Exercise
Please pull out every line of the items below that contains the word "outer", and copy each one in full.

Raw records
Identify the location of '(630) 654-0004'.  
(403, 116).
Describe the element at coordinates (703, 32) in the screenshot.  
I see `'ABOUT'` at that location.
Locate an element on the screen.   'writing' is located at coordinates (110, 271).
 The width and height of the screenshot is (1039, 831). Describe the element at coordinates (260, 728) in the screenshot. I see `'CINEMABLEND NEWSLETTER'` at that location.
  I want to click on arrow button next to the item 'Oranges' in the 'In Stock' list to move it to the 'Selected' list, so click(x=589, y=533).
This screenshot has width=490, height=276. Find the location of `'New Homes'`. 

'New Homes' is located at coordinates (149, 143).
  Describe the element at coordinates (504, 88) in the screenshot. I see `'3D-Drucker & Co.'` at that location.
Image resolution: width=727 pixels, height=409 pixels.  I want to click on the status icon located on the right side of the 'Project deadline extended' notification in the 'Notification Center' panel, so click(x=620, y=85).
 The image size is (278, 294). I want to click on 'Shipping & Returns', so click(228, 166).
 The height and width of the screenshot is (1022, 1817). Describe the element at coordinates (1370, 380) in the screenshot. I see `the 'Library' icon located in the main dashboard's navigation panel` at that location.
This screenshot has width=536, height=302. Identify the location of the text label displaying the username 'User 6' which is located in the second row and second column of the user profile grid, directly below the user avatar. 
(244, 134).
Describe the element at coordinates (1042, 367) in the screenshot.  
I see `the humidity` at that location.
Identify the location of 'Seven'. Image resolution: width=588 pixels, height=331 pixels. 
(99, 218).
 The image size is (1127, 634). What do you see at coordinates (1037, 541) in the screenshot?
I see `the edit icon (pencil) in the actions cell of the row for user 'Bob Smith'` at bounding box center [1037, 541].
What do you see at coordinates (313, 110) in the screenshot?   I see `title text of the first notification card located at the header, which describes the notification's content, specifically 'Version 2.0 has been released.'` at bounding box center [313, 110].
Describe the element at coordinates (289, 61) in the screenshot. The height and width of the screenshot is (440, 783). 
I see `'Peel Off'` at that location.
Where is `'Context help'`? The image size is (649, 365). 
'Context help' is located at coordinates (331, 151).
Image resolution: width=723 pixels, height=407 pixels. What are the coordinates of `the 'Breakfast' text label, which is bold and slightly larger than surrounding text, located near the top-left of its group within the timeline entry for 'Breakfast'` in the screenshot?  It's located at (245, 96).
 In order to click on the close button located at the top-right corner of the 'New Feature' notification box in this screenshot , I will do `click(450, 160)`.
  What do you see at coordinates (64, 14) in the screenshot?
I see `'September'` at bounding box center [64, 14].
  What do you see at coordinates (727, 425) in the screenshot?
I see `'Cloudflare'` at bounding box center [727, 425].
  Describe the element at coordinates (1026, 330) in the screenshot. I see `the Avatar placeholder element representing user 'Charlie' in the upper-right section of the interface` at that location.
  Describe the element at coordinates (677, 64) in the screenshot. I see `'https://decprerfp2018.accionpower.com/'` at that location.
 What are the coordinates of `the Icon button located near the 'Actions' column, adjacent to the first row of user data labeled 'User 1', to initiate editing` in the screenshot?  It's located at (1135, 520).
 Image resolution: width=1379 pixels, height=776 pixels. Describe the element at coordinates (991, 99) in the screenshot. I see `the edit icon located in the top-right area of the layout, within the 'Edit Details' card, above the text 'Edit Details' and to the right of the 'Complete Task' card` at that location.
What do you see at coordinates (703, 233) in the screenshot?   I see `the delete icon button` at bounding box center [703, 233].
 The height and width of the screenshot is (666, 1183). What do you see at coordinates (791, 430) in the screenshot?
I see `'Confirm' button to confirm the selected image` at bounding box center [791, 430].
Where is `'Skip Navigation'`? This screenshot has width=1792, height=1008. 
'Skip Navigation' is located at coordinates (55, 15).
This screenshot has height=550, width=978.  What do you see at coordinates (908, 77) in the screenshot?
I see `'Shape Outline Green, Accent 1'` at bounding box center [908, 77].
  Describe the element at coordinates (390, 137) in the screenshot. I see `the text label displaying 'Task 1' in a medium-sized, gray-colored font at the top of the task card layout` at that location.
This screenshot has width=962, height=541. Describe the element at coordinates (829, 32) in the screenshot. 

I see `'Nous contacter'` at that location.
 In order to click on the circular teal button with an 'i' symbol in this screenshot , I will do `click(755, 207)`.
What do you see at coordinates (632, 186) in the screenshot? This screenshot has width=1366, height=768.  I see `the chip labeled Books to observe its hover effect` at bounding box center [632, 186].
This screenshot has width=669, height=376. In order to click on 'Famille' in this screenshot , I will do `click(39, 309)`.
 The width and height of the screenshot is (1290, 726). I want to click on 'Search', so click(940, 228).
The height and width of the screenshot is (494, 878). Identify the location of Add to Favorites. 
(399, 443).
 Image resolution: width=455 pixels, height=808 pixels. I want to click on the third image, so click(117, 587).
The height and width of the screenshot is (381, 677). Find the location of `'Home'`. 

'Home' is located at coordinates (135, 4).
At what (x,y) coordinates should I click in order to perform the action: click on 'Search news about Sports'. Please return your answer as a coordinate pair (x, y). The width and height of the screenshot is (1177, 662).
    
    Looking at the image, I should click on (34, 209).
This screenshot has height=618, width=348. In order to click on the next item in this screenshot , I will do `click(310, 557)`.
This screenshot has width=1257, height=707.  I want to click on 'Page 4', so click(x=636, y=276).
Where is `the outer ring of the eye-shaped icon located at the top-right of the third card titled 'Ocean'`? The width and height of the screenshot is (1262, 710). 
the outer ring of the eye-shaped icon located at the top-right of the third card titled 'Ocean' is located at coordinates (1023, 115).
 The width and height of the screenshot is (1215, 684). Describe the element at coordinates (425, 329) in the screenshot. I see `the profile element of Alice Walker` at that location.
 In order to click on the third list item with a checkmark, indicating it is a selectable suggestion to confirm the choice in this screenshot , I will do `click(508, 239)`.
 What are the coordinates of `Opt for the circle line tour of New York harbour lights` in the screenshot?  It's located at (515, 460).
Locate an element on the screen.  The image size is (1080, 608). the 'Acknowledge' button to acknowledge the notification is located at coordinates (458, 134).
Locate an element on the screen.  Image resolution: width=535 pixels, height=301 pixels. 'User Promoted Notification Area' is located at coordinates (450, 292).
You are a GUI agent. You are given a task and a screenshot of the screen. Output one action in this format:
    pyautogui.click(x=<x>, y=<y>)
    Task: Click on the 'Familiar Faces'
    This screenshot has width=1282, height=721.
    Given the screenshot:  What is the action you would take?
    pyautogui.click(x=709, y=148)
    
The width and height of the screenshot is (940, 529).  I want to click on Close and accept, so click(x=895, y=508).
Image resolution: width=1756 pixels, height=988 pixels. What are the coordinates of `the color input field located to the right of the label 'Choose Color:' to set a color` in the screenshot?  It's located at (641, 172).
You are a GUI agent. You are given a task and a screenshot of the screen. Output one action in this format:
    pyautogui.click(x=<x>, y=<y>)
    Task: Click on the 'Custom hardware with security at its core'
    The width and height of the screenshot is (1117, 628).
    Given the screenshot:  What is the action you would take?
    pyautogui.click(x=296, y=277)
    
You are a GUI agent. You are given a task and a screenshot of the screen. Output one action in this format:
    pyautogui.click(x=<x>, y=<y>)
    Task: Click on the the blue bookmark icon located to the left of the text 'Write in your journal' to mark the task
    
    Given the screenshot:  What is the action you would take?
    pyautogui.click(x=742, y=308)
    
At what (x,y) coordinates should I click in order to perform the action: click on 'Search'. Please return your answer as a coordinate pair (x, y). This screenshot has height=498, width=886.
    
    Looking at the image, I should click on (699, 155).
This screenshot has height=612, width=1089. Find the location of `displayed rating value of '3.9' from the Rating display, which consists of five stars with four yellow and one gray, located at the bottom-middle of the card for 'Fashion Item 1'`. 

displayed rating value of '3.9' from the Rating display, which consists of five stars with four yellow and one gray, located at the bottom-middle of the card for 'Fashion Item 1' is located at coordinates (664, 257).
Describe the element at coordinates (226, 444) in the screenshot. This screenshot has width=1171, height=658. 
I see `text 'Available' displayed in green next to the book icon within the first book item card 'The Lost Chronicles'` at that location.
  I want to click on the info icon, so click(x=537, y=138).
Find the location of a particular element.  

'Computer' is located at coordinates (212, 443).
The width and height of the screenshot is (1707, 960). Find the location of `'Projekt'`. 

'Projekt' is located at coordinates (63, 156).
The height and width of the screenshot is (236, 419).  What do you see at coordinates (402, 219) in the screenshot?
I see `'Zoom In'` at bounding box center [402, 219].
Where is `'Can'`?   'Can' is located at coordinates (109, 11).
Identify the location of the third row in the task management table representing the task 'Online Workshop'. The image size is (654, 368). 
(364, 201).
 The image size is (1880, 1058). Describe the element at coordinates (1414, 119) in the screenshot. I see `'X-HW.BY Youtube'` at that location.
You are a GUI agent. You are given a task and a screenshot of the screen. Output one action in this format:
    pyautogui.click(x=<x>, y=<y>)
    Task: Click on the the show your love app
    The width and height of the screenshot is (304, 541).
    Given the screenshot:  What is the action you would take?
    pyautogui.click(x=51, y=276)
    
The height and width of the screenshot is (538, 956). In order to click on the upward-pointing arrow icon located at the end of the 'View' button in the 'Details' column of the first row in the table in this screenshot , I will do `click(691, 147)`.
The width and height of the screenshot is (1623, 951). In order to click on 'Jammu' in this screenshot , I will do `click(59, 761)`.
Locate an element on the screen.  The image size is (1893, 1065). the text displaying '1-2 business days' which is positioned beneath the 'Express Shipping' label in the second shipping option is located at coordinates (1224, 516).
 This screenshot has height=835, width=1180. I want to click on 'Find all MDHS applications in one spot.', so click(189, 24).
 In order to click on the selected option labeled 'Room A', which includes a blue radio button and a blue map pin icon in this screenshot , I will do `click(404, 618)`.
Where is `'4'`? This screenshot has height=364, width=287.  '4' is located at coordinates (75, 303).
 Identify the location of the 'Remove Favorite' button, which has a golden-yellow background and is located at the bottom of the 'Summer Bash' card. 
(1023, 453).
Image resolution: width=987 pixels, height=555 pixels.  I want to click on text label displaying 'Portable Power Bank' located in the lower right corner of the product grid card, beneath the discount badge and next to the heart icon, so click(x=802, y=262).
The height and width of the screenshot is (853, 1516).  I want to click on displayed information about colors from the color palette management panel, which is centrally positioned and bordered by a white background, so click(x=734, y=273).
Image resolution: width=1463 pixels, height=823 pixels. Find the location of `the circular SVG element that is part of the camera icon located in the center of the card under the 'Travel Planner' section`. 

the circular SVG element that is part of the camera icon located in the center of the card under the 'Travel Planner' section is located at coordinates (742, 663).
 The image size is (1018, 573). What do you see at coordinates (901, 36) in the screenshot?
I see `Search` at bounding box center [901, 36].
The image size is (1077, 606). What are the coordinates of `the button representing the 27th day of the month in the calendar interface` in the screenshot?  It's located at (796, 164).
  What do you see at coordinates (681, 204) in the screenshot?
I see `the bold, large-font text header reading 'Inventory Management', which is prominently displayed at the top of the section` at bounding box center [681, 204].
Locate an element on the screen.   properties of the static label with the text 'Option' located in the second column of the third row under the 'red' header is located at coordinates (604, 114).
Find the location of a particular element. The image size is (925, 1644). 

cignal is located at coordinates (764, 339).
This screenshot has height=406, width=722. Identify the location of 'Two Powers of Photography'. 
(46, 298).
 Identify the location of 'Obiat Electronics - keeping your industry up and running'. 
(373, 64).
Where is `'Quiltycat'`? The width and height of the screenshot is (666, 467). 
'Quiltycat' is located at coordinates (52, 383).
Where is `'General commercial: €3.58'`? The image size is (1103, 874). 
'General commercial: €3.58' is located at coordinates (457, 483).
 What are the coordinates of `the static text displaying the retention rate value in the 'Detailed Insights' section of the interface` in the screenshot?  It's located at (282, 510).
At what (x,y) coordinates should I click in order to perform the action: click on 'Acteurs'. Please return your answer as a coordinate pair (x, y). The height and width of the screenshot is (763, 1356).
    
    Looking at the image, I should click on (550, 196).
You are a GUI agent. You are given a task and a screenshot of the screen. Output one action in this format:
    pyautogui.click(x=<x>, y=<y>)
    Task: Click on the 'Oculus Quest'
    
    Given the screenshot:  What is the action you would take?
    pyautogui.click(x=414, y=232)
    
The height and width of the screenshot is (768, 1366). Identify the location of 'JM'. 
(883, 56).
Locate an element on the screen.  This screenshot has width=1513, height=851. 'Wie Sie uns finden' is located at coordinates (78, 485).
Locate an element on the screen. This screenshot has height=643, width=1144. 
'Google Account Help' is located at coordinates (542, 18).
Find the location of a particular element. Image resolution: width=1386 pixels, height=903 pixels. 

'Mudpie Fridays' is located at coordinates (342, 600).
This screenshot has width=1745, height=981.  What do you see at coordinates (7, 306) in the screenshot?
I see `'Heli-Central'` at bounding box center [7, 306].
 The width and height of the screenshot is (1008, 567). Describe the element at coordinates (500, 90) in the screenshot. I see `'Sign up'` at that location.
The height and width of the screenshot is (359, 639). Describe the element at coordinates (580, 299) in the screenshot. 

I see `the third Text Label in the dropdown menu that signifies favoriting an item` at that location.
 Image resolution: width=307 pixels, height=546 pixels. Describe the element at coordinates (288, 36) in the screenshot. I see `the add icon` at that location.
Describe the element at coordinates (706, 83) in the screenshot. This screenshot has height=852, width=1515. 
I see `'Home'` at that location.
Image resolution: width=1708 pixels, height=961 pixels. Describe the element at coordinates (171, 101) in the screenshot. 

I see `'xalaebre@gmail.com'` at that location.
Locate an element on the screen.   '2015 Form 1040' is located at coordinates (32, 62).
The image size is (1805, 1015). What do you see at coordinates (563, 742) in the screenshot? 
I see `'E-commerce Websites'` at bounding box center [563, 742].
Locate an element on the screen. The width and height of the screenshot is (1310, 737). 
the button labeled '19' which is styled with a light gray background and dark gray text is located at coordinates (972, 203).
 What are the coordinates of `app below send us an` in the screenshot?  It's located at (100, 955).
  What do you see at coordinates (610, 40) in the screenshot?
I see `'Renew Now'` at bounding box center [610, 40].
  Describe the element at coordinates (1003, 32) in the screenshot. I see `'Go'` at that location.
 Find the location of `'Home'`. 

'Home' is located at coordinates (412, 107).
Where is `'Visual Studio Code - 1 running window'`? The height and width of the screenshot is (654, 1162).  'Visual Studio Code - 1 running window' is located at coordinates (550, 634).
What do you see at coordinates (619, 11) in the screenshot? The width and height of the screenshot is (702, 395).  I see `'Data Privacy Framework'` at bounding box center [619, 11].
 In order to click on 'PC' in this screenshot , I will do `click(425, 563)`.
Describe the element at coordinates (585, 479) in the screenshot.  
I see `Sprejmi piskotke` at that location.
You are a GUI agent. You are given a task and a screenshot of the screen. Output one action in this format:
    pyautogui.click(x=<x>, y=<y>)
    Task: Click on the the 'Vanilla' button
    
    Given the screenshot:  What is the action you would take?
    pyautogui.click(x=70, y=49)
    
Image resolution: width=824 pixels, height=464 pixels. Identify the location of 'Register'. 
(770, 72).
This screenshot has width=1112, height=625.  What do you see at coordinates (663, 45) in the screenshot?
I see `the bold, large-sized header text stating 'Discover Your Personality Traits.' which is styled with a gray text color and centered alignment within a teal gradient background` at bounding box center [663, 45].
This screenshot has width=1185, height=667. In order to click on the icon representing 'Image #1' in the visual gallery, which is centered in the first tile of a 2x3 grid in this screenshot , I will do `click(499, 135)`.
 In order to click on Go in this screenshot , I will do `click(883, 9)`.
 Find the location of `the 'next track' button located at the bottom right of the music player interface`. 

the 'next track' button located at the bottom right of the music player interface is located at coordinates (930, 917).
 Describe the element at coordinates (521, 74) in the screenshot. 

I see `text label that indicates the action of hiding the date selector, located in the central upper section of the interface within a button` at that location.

Task output
Where is `the outer ring of the eye-shaped icon located at the top-right of the third card titled 'Ocean'`? The width and height of the screenshot is (1262, 710). 
the outer ring of the eye-shaped icon located at the top-right of the third card titled 'Ocean' is located at coordinates (1023, 115).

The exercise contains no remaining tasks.